L’acteur et son double
L’originalité
se lit dans son regard et expression du premier coup. Est-ce
le charisme de l’acteur et du comédien, celui de la
personnalité même, ou un mélange des deux ? Avoir du
caractère et de la présence est certainement constitutif de
l’acteur, une sorte d’éducation qu’il se donne, mais avec
Kamal Soliman, cela émane de son être. Une impression ou une
réalité ? Si on l’a connu une première fois sous les traits
de Jean Valjean, dans Les Misérables de Victor Hugo, on peut
avoir été sous la coupe et l’effet de ce personnage de
légende. Certains héros d’ouvrages littéraires ou de fiction
en général restent dans la postérité et rivalisent avec les
personnalités historiques. Ils sont bien emblématiques, ces
personnages. Quoi qu’il en soit, Soliman est l’un de ceux
qui font bien ce va-et-vient entre la vie et « l’illusion
comique » si l’on peut dire.
Il est sur les planches ou devant les caméras, le regard
revêtant à chaque fois une expression différente.

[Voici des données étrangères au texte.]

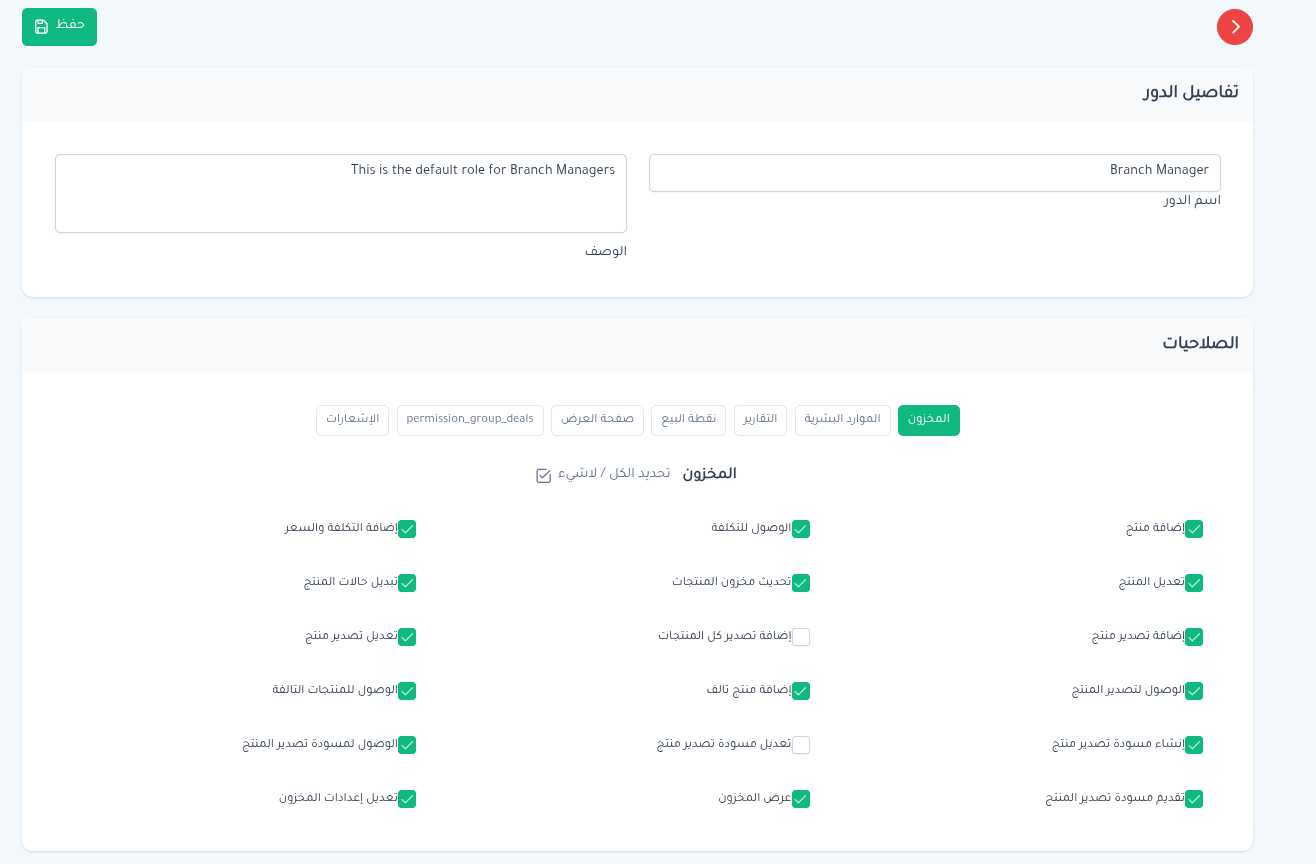
Task: Toggle the عرض المخزون checkbox
Action: point(801,799)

Une
vocation qu’il a choisie depuis qu’il était très jeune
jouant avec la troupe du théâtre universitaire. Mais la
réalité a parfois ses lois. Il faut vivre et travailler. Il
le fera et abandonnera la scène, à regret évidemment, avant
de décider d’y revenir. Il a fait des études à l’Institut
d’art dramatique, une vraie gageure puisqu’il travaillait
aussi et bien loin, sur la mer Rouge. Pour la dernière année
d’études, en 1984, il décida de se consacrer et il obtint
son diplôme. Désormais, il sera et décidera d’être le
professionnel contre vents et marées. C’est le début du
périple, deux ans avec Mohamad Radi dans « L’évasion de
l’hospice des fous ». Le cinéma avec Raafat Al-Mihi, Mohamad
Fadel et Barakat. Un choix éclectique si l’on peut dire et
qui marquera sa carrière en quelque sorte. Pour lui, il
s’agira toujours de qualité plutôt que de quantité. Cela ne
nourrit pas toujours son homme, le reconnaît-il, d’où la
deuxième fugue. Elle est sentimentale aussi. Marié à une
Hollandaise, il est parti aux Pays-Bas. Il revint pour
travailler au Centre culturel néerlandais pendant neuf ans,
de la stabilité qui lui permet de reprendre sa carrière : et
c’est sous le même signe, celui de l’élitisme. On le voit
avec Soad Hosni et Ahmad Zaki dans Al-Daraga al-talta
(tribune de troisième classe) réalisé par Chérif Arafa et
dans Al-Sada al-rigal (messieurs les hommes) de Raafat
Al-Mihi, et Qafas al-harim (le harem) de Hussein Kamal.
Et le théâtre dans tout ça ? Evidemment, les personnages
dramatiques sont son alter ego. Non qu’il rejette le cinéma
où il figure en tant qu’acteur de composition, mais à cause
des affinités électives avec des personnages à la nature
complexe. « Je me retrouve avec les personnalités complexes
ayant de grandes dimensions. Je ressens du plaisir à les
jouer. Je n’interprète aucun rôle sur scène à moins d’en
subir la jouissance. Je ne le fais pas pour des raisons
matérielles ». Le théâtre est donc l’aboutissement,
l’apothéose, ce qui correspond le plus à son moi et qu’on
relève même dans son discours. Evidemment, il n’est pas
question de grande éloquence, mais d’une philosophie, une
manière d’être qui transcende l’immédiat avec une approche
qui est très humaine. D’où une diversité dans le répertoire.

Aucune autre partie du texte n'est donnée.